A 0.500-g sample is analyzed spectrophotometrically for manganese by dissolving it in acid and transferring to a 250-mL flask and diluting to volume. Three aliquosts are analyzed by transferring 50-mL portions with a pipet to 500-mL Erirnmeyer flasks and reacting with an oxidizing agent, potasium peroxydisulfate, to convert the manganese to permanaganate. After reaction, they are quantitatively trnasferred to 250-mL volumetric flasks, diluted to volume, and measured spectrophotometrically. By comparison to standards, the average concentration in the final solution is determined to be 1.25 x 10^-5 M. What is the percent of manganese in the sample?

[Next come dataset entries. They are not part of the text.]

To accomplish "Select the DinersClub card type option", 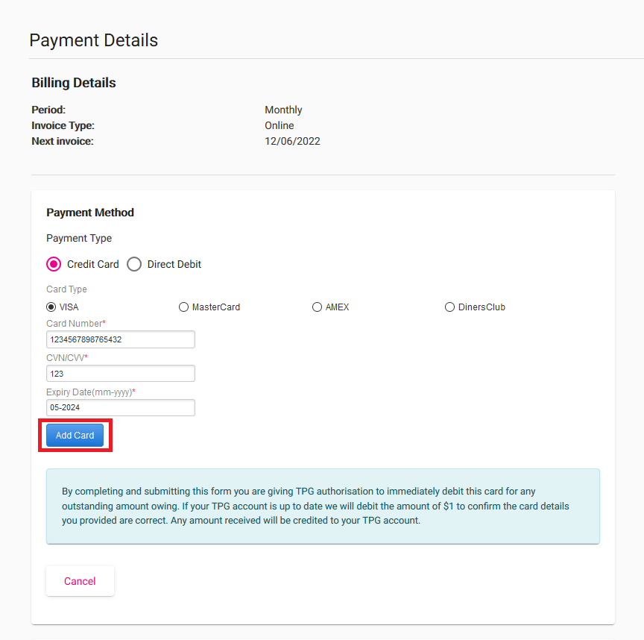I will [x=449, y=307].
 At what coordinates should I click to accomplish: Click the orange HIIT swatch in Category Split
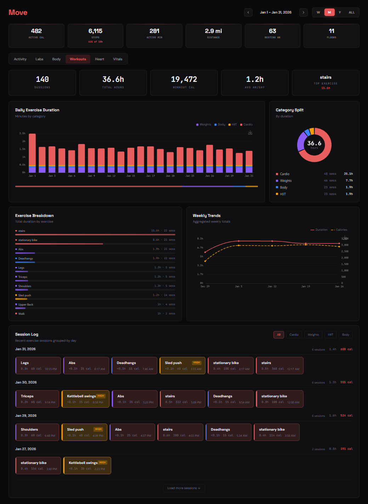[x=277, y=194]
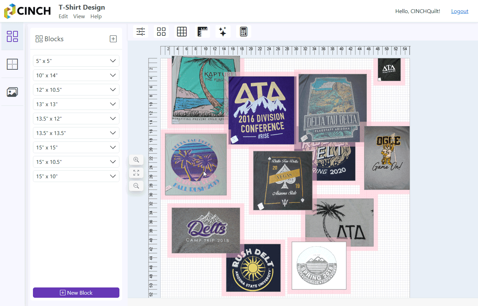Click the New Block button

[76, 293]
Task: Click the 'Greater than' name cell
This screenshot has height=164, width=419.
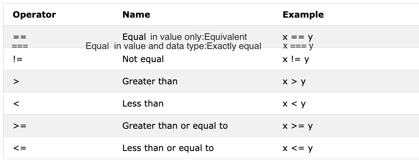Action: (x=150, y=81)

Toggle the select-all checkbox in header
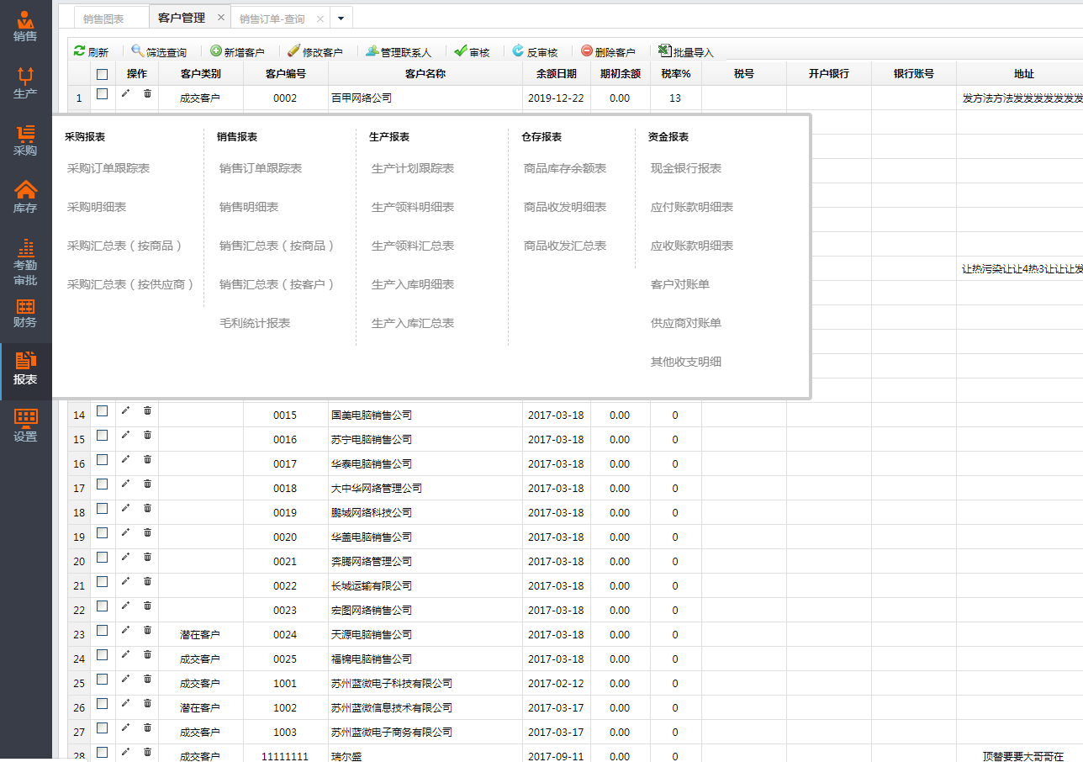[103, 74]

Help In Homework · Accepted Answer

For this question, you have two dilutions (from what I understand). A 10:1 dilution, and a 5:1 dilution. We have the final concentration of 1.25 x10^-5 M. We need to back dilute (undilute). using C1V1 = C2V2 we should be able to accurately do this. C1 = concentration 1 V1 = volume 1 etc. but we do this 2x the first time.... C1 = 1.25 x 10^-5 M V1 = 250 mL C2 = X V2 = (how much was "quantitatively trnasferred to 250-mL volumetric flasks) Then we do it again C1 = X V1 = 500 C2 = Y V2 = 50 mL Note: we assume that the oxidation reaction is complete, and only factor in the added reagents as a volume change. Now we take our C2 and multiply it by 0.250 L (since that was the original volume of the concentrated stuff) and find themoles of Mn in our sample. This number of moles is then multiplied by the molar mass of manganese (check your periodic table) and then you will have the mass of manganese in you 0.500 g sample... do a percent by mass and you have the answer...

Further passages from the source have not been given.